Actor John Cusack invited writer Arundhati Roy to rendezvous with whistle blower Edward Snowden and Pentagon Papers whistle-blower Dan Ellsberg. Things That Can and Cannot Be Said has short essays and conversations about issues pertaining to state power and surveillance. Most interesting for me, though, are Roy’s remarks on human rights scattered over a few pages:
The idea of “human rights,” for example—sometimes it bothers me. Not in itself, but because the concept of human rights has replaced the much grander idea of justice. Human rights are fundamental rights, they are the minimum, the very least we demand. Too often, they become the goal itself. What should be the minimum becomes the maximum—all we are supposed to expect—but human rights aren’t enough. The goal is, and must always be, justice. 
Look at the Israel-Palestine conflict, for example. If you look at a map from 1947 to now, you’ll see that Israel has gobbled up almost all of Palestinian land with its illegal settlements. To talk about justice in that battle, you have to talk about those settlements. But, if you just talk about human rights, then you can say, “oh, Hamas violates human rights,” “Israel violates human rights.” Ergo, both are bad. 
Human rights takes history out of justice. 
The language of human rights tends to accept status quo that is intrinsically unjust—and then tries to make it more accountable. But then, of course, the catch-22 is that violating human rights is integral to the project of neoliberalism and global hegemony. 
[T]alk loud enough about human rights and it gives the impression of democracy at work, justice at work. 
Outside the U.S. many people would laugh at the claim that support for human rights is intrinsic to American statecraft. This is because they are aware of their own—and other people’s—history at the hands of the U.S. or its allies. The neoliberal agendas at home and abroad are about demolishing human rights, particularly economic and social ones.

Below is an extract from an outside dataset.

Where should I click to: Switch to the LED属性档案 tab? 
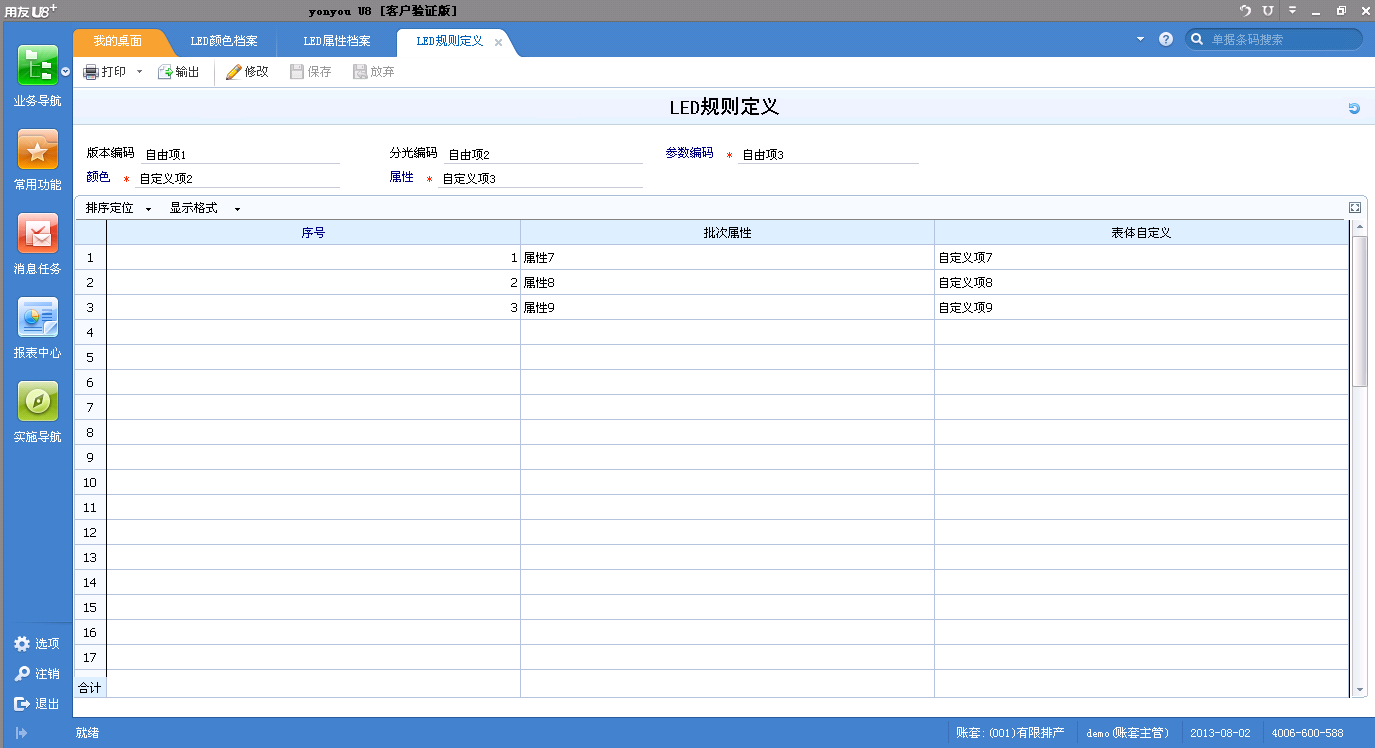point(337,42)
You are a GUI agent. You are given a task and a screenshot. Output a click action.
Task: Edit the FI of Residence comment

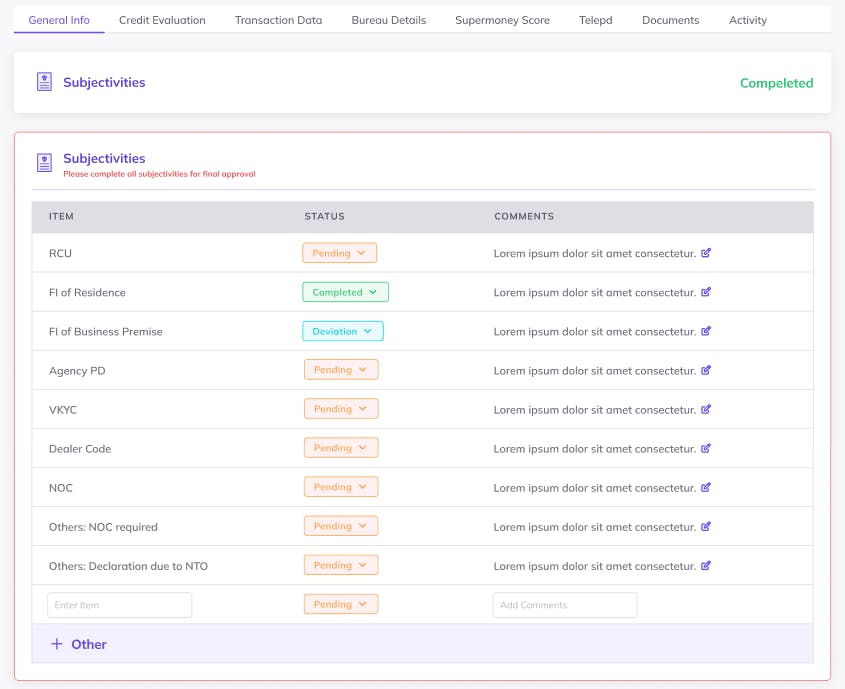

On the accountability issue that Roy mentions, the work of James Peck is instructive. In Ideal Illusions: How the U.S. Government Co-Opted Human Rights, he reviews the work of human rights groups and their focus on some state malefactors and not others: “Human rights groups argue that they cannot address all crimes, that their resources are limited. They do what they can; justice is selective. Yet when justice is consistently inconsistent rather than merely inadequate, other issues arise. Justice that increasingly fails to confront the powerful is not only selective, it has become a weapon of the powerful. Immunity for the prominent is a deeply corrupt basis for an international criminal court, and it points to one of the major challenges confronting the human rights movement.”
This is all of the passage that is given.